### Actions to take
1 - From the case presentation, output the passage from "The baby was" to "(Figure.2 (A-C) )" word for word.
2 - In the case presentation, why was the infant admitted to the neonatal ward after birth, and for how long?

### Provided passage
---------------

II. Case Presentation
The index patient was a 5-month-old male infant, born to
non-consanguineous healthy parents. He was the second child of the
family and his female sibling was healthy. No history of abortion, early
death, or prenatal abnormality was reported. )Figure.1 )
The baby was born post-term (at 40 weeks of gestation) through vaginal
delivery with a birth weight of 3500 grams. At birth, the cleft lip and
palate were diagnosed, and he was admitted to the neonatal ward for 24
hours to practice sucking under health care team observation. The
physical examination was otherwise normal. He was PO tolerant and was
discharged on the second day of birth with personal permission.
He was screened for the presence of accompanying anomalies by the
ultrasound of the brain, heart, abdomen, and pelvis, which revealed
normal results except for patent foramen ovale (PFO) and a small patent
ductus arteriosus (PDA). (Figure.2 (A-C) )

---------------

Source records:

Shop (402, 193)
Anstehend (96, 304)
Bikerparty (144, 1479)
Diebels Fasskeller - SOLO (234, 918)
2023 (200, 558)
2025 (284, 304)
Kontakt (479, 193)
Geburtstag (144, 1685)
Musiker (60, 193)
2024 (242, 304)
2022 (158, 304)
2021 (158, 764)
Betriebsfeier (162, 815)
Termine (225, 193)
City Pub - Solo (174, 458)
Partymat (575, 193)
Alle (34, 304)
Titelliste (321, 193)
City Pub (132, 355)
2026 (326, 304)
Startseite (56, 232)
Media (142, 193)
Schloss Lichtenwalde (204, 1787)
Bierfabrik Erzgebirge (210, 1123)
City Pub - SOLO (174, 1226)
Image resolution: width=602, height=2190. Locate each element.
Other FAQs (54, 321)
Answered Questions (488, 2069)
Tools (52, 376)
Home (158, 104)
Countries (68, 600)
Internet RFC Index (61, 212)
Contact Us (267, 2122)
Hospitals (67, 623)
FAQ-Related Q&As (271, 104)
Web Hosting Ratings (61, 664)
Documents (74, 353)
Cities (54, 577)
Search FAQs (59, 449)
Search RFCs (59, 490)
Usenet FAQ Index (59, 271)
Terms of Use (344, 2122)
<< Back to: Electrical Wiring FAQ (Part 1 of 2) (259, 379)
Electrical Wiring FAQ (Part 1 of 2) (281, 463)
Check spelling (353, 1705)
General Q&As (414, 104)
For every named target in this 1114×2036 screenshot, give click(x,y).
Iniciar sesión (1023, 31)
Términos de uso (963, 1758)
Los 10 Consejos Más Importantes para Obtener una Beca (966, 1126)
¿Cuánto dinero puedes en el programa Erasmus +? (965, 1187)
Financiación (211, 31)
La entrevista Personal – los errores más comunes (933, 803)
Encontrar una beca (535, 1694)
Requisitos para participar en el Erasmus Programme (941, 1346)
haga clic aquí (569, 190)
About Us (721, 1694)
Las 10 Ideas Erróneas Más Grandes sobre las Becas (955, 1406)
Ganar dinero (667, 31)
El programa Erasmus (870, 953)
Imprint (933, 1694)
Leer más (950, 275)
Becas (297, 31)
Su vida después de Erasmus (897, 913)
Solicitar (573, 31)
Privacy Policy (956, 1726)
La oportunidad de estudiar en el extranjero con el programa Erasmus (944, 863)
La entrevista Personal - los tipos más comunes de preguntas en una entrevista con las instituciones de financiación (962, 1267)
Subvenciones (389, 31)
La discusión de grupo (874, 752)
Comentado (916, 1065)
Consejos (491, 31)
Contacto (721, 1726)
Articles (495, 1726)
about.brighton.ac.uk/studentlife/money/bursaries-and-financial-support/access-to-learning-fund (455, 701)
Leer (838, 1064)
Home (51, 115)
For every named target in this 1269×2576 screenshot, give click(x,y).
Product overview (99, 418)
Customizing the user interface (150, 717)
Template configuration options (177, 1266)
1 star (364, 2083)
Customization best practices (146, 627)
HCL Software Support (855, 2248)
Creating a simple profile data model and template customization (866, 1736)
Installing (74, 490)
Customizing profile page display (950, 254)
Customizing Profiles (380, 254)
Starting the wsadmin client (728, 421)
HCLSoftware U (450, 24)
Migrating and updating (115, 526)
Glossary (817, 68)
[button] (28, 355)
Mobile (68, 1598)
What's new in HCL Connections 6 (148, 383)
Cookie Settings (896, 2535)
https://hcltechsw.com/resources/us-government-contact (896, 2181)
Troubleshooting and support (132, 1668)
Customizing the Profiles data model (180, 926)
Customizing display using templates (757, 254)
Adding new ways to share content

---------------

### Responses
1 -
The baby was born post-term (at 40 weeks of gestation) through vaginal
delivery with a birth weight of 3500 grams. At birth, the cleft lip and
palate were diagnosed, and he was admitted to the neonatal ward for 24
hours to practice sucking under health care team observation. The
physical examination was otherwise normal. He was PO tolerant and was
discharged on the second day of birth with personal permission.
He was screened for the presence of accompanying anomalies by the
ultrasound of the brain, heart, abdomen, and pelvis, which revealed
normal results except for patent foramen ovale (PFO) and a small patent
ductus arteriosus (PDA). (Figure.2 (A-C) )

2 - After cleft lip and palate were diagnosed at birth, he was admitted to the neonatal ward for 24 hours. This allowed him to practice sucking under the observation of the health care team.